▶ [Records for the exercise]
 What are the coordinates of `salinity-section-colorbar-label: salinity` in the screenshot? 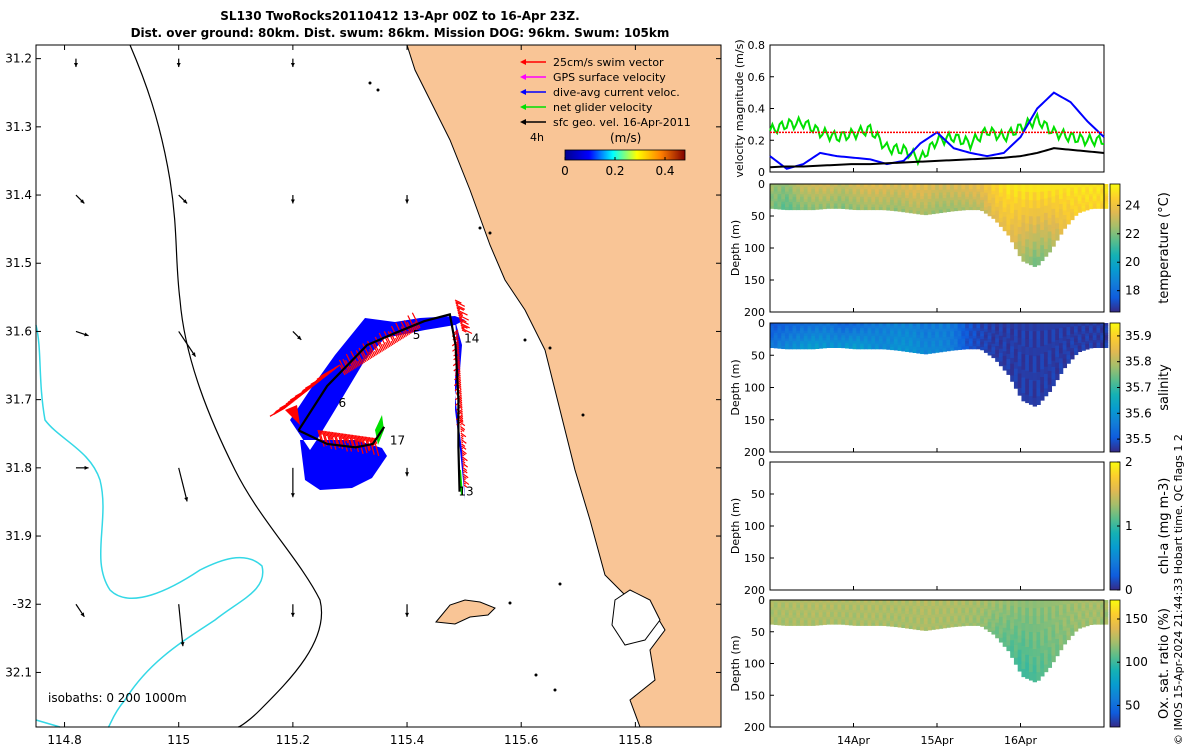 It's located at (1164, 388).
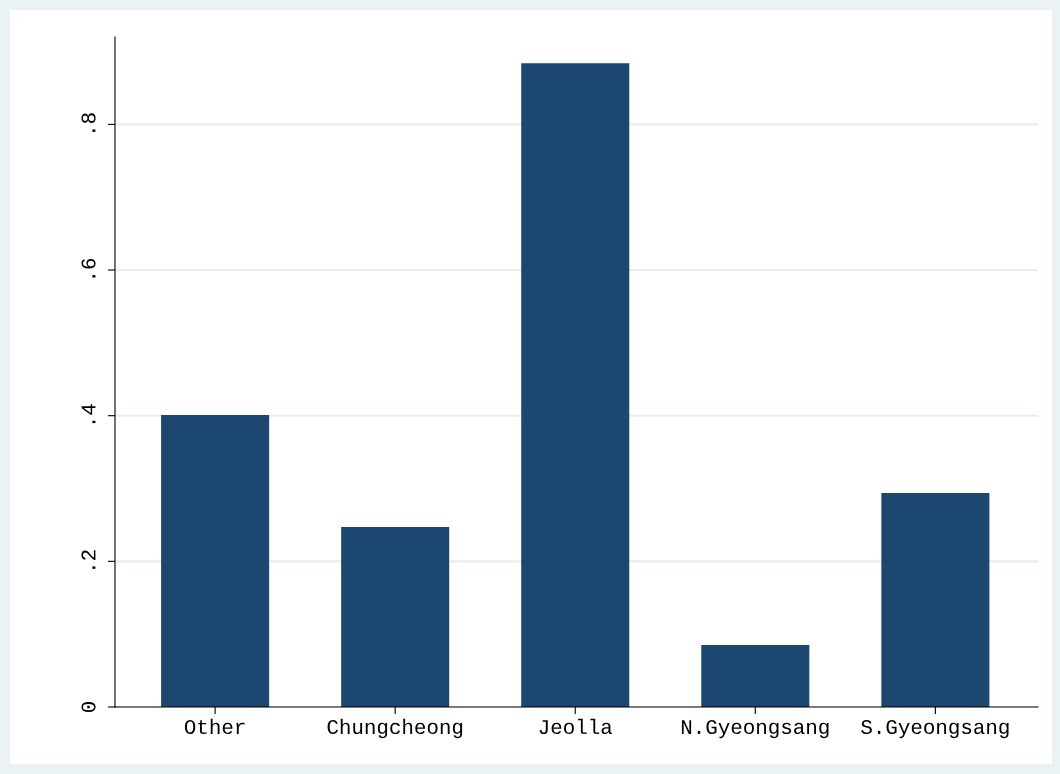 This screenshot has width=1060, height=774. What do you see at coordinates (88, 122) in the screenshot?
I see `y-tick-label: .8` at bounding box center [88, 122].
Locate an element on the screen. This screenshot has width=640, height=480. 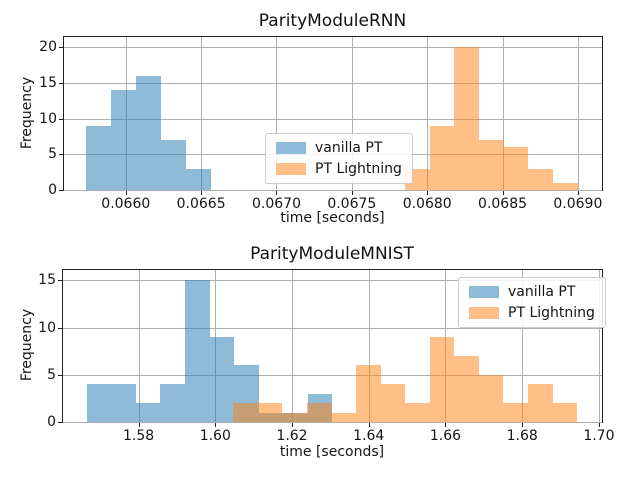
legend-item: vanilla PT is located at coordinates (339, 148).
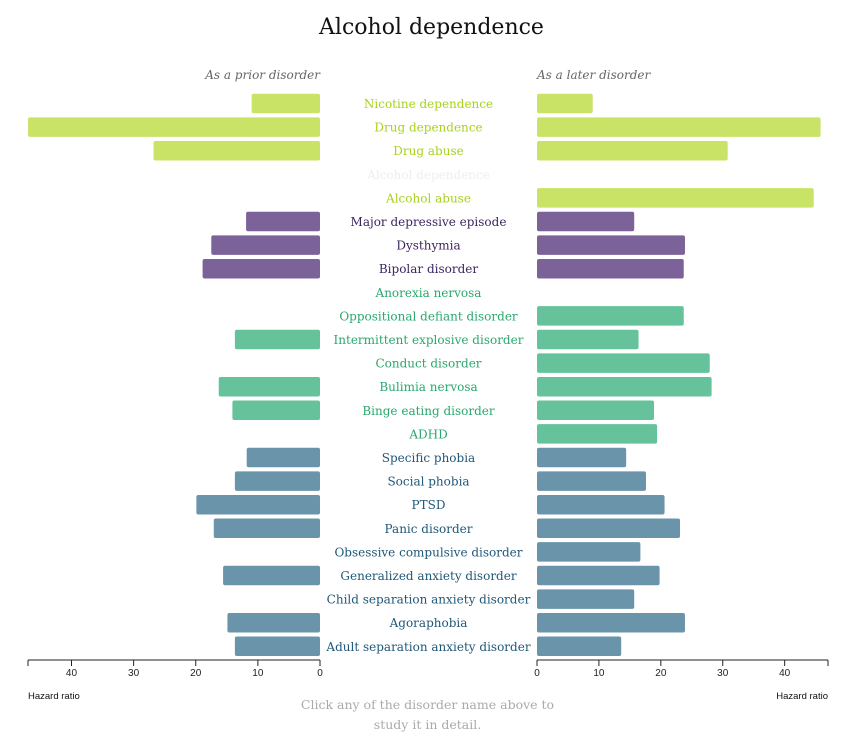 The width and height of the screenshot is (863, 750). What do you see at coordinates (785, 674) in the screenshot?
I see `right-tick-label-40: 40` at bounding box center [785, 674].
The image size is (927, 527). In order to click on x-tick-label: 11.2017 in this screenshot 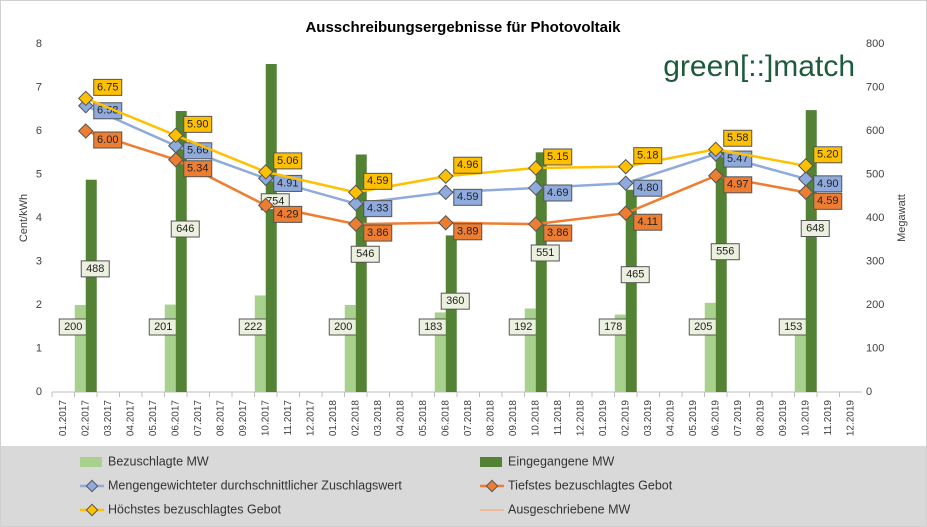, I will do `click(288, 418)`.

--

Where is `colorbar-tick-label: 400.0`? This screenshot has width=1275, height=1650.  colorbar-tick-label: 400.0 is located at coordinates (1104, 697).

---

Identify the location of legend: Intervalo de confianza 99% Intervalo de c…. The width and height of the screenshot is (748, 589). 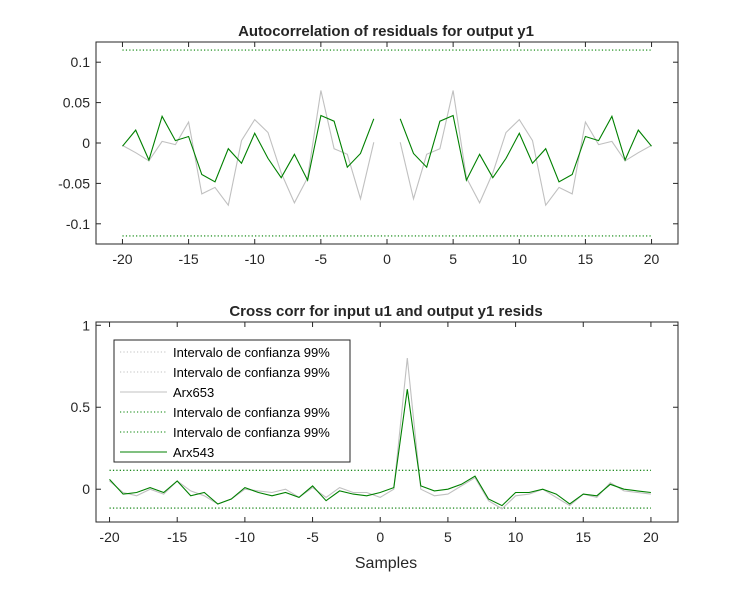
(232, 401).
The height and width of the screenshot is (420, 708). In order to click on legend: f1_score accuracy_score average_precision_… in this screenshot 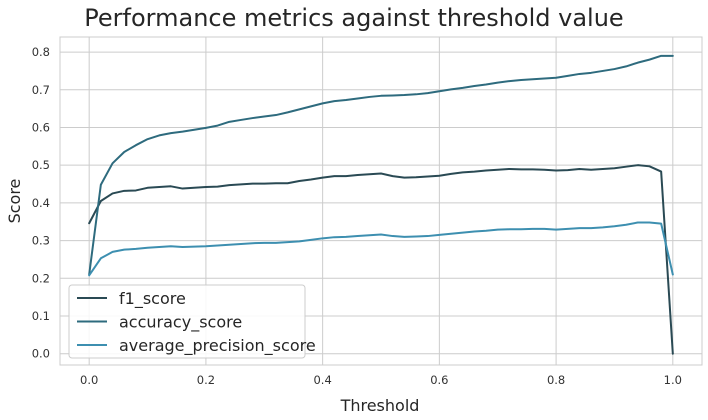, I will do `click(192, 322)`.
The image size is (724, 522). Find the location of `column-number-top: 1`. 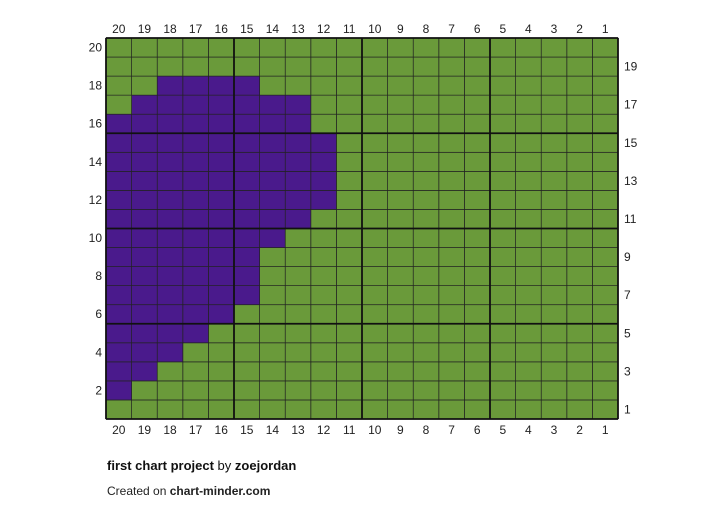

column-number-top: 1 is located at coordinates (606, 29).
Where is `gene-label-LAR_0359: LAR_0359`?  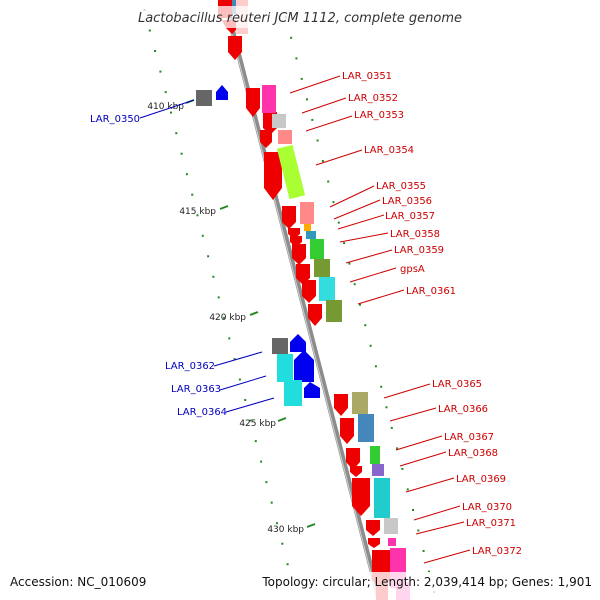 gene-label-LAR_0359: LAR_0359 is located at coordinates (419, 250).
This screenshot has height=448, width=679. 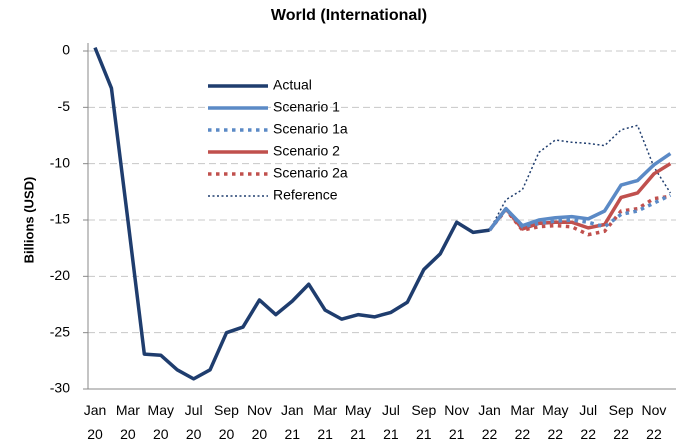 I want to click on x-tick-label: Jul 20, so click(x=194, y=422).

▶ [To do]
Reproduce everything in the rows from the line containing "Identify the location" down to the line containing "(232, 401).", both included, and leave the pictures out of your copy.

▶ [Response]
Identify the location of legend: Intervalo de confianza 99% Intervalo de c…. The width and height of the screenshot is (748, 589). 
(232, 401).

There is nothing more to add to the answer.